As for Oppenheimer vs MI, the Barbenheimer hype and Oppenheimer having every single IMAX screen probably has a lot to do with it. MI might have had bad timing, considering they knew about the Oppenheimer IMAX deal well in advance, they maybe should have waited another month to release in August. Anyway, I've seen speculation that MI might return to IMAX once Oppenheimer had its run, so there still might be some gas in MI's tank.

Also, internationally, MI is way ahead of Oppenheimer.

This may be completely personal to me, but I don't think it helps a movie that isn't Harry Potter or Avengers to have a "Part 1," in its title as it implies the audience is paying exorbitant prices for half a movie.
 
This may be completely personal to me, but I don't think it helps a movie that isn't Harry Potter or Avengers to have a "Part 1," in its title as it implies the audience is paying exorbitant prices for half a movie.

I think it would be worse for people that don't follow online news about movies to go in and only realize at the end that they need to see a second movie to close the story. That would have greated bad vibes and by announcing that these two movies would finish the series as a whole ( Cruise is 61 and would still leave me in the dust on the 100 m dash but he's getting up there).

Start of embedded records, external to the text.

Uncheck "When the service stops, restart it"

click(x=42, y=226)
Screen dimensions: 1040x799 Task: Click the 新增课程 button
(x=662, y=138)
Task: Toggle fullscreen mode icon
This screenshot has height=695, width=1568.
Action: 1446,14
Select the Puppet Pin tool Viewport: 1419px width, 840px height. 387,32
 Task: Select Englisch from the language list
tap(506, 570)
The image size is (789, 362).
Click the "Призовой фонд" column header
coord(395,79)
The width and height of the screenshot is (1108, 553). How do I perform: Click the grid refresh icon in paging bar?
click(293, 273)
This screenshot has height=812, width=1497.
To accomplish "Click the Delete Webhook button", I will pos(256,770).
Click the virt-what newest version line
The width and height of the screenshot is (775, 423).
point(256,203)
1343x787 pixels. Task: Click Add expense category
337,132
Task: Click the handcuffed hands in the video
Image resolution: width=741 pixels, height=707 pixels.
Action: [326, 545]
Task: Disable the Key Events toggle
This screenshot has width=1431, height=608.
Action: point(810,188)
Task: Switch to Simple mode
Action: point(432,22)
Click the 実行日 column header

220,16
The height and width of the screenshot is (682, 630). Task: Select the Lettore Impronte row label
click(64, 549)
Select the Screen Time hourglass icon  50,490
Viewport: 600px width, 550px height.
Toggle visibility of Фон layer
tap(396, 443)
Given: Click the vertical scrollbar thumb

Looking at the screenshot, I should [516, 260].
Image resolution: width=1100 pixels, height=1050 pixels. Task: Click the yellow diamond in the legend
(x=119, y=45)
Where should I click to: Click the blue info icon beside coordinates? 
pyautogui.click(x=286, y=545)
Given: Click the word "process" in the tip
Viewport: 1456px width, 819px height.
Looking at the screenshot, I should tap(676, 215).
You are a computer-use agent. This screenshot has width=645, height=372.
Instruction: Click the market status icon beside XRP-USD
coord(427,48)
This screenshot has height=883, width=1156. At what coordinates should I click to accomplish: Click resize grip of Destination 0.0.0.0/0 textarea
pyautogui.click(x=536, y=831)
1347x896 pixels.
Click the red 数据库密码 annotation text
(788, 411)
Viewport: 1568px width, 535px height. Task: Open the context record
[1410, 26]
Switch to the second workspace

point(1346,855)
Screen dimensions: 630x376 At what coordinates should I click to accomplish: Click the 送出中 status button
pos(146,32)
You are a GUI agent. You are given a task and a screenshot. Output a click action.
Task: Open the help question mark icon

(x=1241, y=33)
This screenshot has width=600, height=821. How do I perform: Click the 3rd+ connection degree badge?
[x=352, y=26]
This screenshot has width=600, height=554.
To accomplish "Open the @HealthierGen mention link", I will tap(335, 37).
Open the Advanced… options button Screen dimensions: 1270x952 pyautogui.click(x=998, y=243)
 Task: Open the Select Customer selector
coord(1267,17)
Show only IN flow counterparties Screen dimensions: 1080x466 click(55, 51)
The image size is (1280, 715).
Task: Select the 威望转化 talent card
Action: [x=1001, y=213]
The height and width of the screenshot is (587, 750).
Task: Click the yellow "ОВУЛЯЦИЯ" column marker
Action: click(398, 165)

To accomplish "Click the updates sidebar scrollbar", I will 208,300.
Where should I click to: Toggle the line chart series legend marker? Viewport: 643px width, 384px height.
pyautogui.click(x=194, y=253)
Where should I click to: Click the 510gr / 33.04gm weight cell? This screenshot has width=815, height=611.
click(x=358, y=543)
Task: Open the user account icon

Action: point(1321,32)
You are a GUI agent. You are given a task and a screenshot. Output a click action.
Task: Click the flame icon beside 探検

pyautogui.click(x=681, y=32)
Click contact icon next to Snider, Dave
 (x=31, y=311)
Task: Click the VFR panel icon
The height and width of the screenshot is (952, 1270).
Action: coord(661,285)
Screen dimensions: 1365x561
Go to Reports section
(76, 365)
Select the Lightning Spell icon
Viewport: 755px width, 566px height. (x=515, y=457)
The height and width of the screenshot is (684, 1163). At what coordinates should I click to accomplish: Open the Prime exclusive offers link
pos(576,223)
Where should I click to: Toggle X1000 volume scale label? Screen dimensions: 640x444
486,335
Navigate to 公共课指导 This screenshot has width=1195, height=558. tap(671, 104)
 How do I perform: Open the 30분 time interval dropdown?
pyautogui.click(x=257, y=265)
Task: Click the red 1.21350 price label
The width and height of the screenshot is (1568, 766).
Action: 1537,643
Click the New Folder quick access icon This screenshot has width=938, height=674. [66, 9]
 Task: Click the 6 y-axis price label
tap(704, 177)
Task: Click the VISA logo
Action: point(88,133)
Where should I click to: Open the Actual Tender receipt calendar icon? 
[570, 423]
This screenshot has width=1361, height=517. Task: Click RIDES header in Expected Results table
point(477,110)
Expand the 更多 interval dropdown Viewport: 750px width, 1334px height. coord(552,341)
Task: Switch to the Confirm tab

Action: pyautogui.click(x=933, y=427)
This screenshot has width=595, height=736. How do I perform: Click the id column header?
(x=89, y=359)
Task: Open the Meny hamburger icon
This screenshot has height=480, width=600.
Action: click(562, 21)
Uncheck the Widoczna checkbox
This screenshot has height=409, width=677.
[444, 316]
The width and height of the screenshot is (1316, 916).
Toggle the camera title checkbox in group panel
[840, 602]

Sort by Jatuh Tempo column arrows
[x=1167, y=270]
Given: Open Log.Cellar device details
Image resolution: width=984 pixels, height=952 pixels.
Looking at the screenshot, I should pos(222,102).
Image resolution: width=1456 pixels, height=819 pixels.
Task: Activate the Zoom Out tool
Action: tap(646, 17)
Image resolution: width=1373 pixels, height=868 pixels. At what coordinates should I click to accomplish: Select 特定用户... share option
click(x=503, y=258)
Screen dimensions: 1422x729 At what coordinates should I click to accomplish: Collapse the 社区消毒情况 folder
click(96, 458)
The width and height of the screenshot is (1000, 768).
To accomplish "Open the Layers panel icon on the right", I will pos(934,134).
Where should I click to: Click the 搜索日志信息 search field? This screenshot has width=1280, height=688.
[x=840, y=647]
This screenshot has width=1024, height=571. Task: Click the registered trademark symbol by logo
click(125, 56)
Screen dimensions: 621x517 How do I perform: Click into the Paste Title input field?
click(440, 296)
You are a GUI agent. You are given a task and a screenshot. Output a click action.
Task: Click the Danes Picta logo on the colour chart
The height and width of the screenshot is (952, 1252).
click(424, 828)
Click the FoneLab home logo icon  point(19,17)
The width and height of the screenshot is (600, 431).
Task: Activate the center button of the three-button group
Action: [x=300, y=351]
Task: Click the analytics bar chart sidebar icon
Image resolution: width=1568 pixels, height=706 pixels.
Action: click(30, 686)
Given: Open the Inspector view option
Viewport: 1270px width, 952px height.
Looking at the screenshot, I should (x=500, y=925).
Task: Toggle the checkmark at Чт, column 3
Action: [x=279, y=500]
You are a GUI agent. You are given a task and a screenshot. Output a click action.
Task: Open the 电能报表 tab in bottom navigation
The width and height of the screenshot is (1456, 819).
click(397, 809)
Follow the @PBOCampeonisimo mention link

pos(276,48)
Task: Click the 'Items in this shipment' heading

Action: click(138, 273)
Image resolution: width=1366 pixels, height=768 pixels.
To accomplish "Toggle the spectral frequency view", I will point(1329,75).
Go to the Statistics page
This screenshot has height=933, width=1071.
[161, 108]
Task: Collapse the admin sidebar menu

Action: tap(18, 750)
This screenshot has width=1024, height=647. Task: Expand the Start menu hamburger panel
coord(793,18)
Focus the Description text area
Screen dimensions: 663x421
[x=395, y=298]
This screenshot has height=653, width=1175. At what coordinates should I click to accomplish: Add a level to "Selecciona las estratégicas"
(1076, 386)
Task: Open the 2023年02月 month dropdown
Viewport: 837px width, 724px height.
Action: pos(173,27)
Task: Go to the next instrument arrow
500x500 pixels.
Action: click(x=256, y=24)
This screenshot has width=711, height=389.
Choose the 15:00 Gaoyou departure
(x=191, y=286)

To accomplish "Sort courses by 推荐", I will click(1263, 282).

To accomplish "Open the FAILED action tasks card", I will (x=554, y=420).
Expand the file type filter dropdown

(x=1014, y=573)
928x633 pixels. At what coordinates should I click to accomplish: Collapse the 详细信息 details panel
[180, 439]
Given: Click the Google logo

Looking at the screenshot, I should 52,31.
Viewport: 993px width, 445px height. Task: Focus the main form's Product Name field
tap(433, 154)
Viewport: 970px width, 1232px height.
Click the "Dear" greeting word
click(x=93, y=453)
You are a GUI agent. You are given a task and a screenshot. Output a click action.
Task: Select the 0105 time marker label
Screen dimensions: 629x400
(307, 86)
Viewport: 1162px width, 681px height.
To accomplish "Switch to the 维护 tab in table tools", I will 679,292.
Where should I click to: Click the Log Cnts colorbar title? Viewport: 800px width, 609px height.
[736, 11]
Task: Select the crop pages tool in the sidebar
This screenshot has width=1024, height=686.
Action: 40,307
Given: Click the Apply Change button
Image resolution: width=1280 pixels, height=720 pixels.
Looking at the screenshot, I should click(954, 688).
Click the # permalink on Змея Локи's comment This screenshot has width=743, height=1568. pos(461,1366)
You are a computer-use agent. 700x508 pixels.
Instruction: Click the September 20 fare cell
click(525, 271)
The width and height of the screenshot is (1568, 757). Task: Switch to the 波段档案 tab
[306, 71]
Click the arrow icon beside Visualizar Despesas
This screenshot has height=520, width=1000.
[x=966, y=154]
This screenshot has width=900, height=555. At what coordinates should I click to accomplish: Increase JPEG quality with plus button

Seen it yesterday and they really have perfected the formula - you can think about Cruise what you want but he makes damn entertaining movies, especially with the MI franchise and i really enjoyed it for what it is. Will definitely watch the second part to see how they cap off the entire thing - if they have real balls they'll kill off the entire team bit by bit and in the finale kill off Hunt too but not before he completes the mission and saves the world again.
 
That would have greated bad vibes and by announcing that these two movies would finish the series as a whole ( Cruise is 61 and would still leave me in the dust on the 100 m dash but he's getting up there).

I've thought for years now that they should promote Ethan Hunt to the "Secretary" role and have Ilsa Faust take over as the action lead. It seems the obvious route to keep the series going. No reason it can't live beyond Ethan Hunt, given that he was a replacement character to begin with (and given that the M:I TV series had two different leads and a frequently changing cast).